Yapılacak İş: Nazım Hikmet'in Piraye'ye yazdığı mektupları tanıtan aşağıdaki metinden "Nazım Hikmet Piraye’ye" ile başlayıp "karşımda sen." ifadesine kadar süren bölümü yeniden yazın. Bu bölümde "karşımda" geçen her yere "yanımda" getirin.

Verilen Metin:
☆ ☆ ☆

4 Ocak 2012 Çarşamba

Nazım Hikmet Piraye’ye Mektuplar

Nazım Hikmet’in karısına yazdığı mektuplardan oluşan “Piraye’ye Mektuplar  17 yıl boyunca akan bir özlemin mektuplarda can bulmuş yansımalarıdır. 1933’ten 1950’ye kadar çeşitli cezaevlerinden, mektuplarla karısına aşağıdaki dizelerleseslenmiştir.

“Uyumak şimdi,/uyanmak yüzl yıl sonra, sevgilim…/Hayır kendi asrım beni korkutmuyor…/Asrım sefil, asrım yüz kızartıcı, asrım cesur, büyük ve kahraman…”

“Kitap okurum :
içinde sen varsın,
şarkı dinlerim :
içinde sen.
Oturdum ekmeğimi yerim :
karşımda sen oturursun,
çalışırım :
karşımda sen.

☆ ☆ ☆

Kayıtlı Veriler:
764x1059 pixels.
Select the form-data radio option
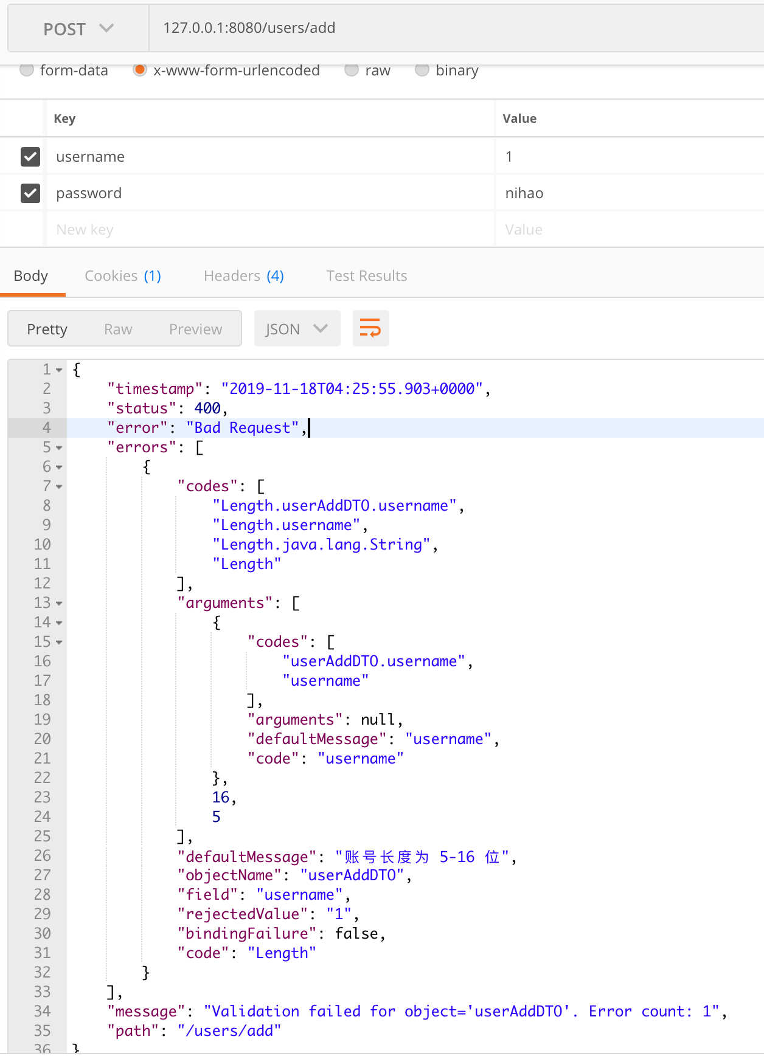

☆ ☆ ☆

Doğru Çıktı:
Nazım Hikmet Piraye’ye Mektuplar

Nazım Hikmet’in karısına yazdığı mektuplardan oluşan “Piraye’ye Mektuplar  17 yıl boyunca akan bir özlemin mektuplarda can bulmuş yansımalarıdır. 1933’ten 1950’ye kadar çeşitli cezaevlerinden, mektuplarla karısına aşağıdaki dizelerleseslenmiştir.

“Uyumak şimdi,/uyanmak yüzl yıl sonra, sevgilim…/Hayır kendi asrım beni korkutmuyor…/Asrım sefil, asrım yüz kızartıcı, asrım cesur, büyük ve kahraman…”

“Kitap okurum :
içinde sen varsın,
şarkı dinlerim :
içinde sen.
Oturdum ekmeğimi yerim :
yanımda sen oturursun,
çalışırım :
yanımda sen.